● **Short exercise 1**
Put the rows below into a JSON list of strings, one string per line, starting at the first line of the rows and ending at the line that contains "The height and". Leave out blank lines and pictures.

● **Document excerpt**
• • • • •

The cash market rebounded strongly Monday from major weekend softness, although most points failed to recover as much price ground as they had surrendered on the preceding Friday. Gains ranged from around 30 cents to a dollar, with many gradations in between.

Although no one was ready to hail the onset of winter, fundamental weather support is picking up a bit. Frost and freeze advisories being posted for the next day or two in both the Midwest and Northeast were signs that temperatures are starting to fall low enough to prompt the startup of some gas-fired furnaces. Of course, the return of industrial load from a weekend played a part in the upticks.

But at least one marketer was unsure about just how substantive Monday’s rally was. A lot of the new price strength, he said, was due to some sense of gas being oversold Friday and not from a genuine big increase in demand. The Northeast “is going to get its first real cold shot of the season” around midweek, but it won’t be enough to result in any huge onslaught of heating load, he said. It’s still too early in the season for that, the marketer added, but he saw some chance for increased power generation demand.

• • • • •

● **Short exercise 2**
Continue the report on Monday's natural gas cash market from the point where it stops.

• • • • •

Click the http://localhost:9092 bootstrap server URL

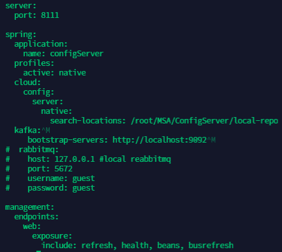point(160,140)
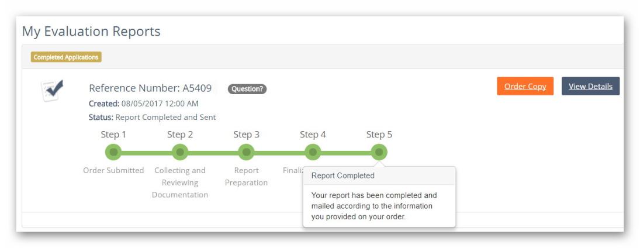Image resolution: width=640 pixels, height=248 pixels.
Task: Click the Reference Number: A5409 heading
Action: [x=150, y=88]
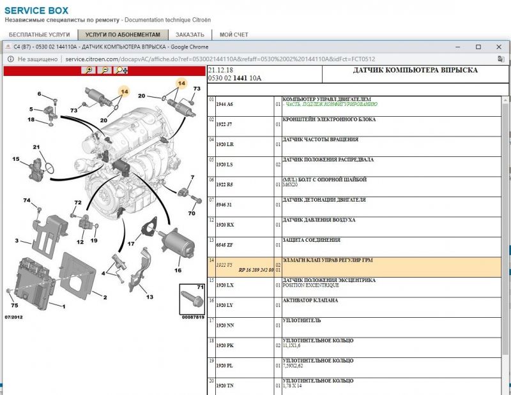The height and width of the screenshot is (395, 511).
Task: Click the bolt thumbnail labeled 71
Action: 192,301
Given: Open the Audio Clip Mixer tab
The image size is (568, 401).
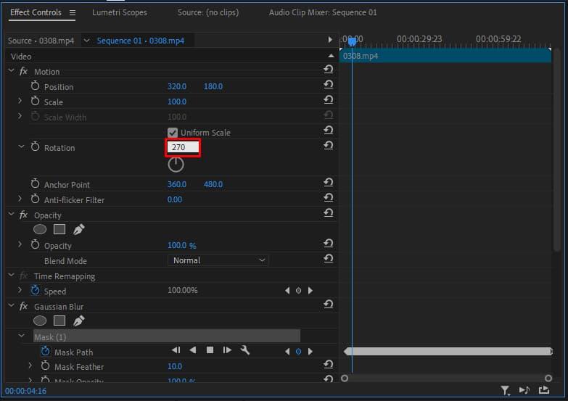Looking at the screenshot, I should (323, 12).
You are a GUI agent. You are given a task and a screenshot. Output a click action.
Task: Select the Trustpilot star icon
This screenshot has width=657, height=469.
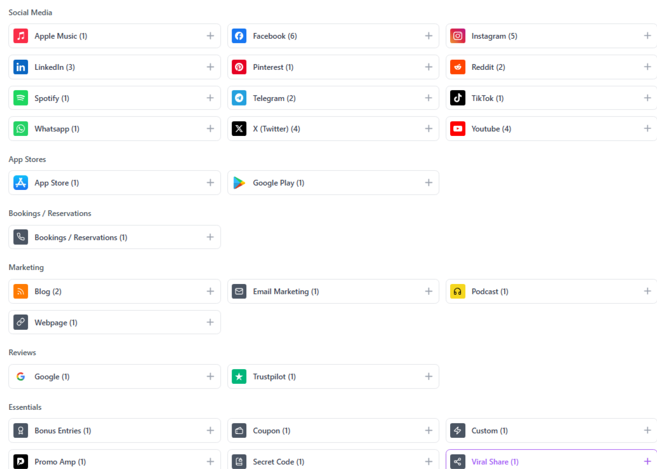pyautogui.click(x=239, y=377)
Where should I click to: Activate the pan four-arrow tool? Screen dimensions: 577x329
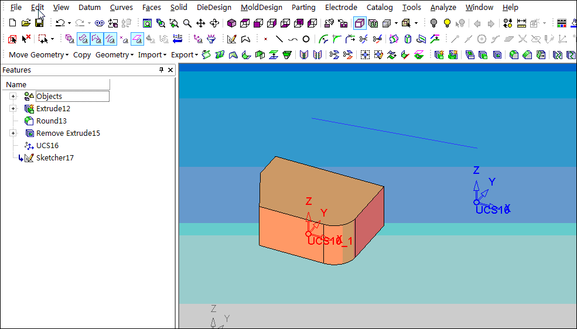(x=201, y=23)
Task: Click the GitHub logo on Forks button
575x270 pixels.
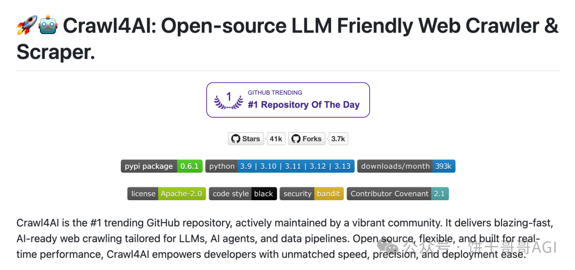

• • • • •

● **Reply 1**
[
  "Click the http://localhost:9092 bootstrap server URL",
  "point(160,140)",
  "Image resolution: width=640 pixels, height=248 pixels.",
  "Task: Click the Reference Number: A5409 heading",
  "Action: [x=150, y=88]",
  "The height and width of the screenshot is (395, 511)."
]

● **Reply 2**
He thinks traders may be seeing “a recalibration of the market” starting now after Gulf Coast-Northeast basis got squeezed so tightly last week that at times production-area numbers surpassed delivered prices. Although he doesn’t expect Monday’s big advances to continue, the marketer said he does think prices will stay “relatively robust” for a while and to trade in narrower ranges now that they’ve shaken out some highly volatile moves going into the weekend and coming out of it.

“My crystal ball was broken this time,” joked a Gulf Coast trader who admitted not expecting such a strong price recovery after Friday’s large dives. However, she noted that one of her usual Northeast customers backed off Monday, saying he would avoid buying in the swing market until prices get lower. The marketer assumes he is taking gas out of storage meanwhile. She doesn’t see much encouragement for his position, though, noting that with offshore shut-ins remaining at a high level, there doesn’t seem to be much more price downside in the near future.

After a week in which little progress was made in restoring offshore production that was suspended due to Hurricane Ivan, Minerals Management Service had better news to report Monday. Based on reports received from 22 companies by 11:30 a.m. CDT, MMS said shut-in Gulf of Mexico supplies had declined to 1,977.56 MMcf/d, a change of more than 340 MMcf/d from Friday when no change from the prior-day figure was recorded.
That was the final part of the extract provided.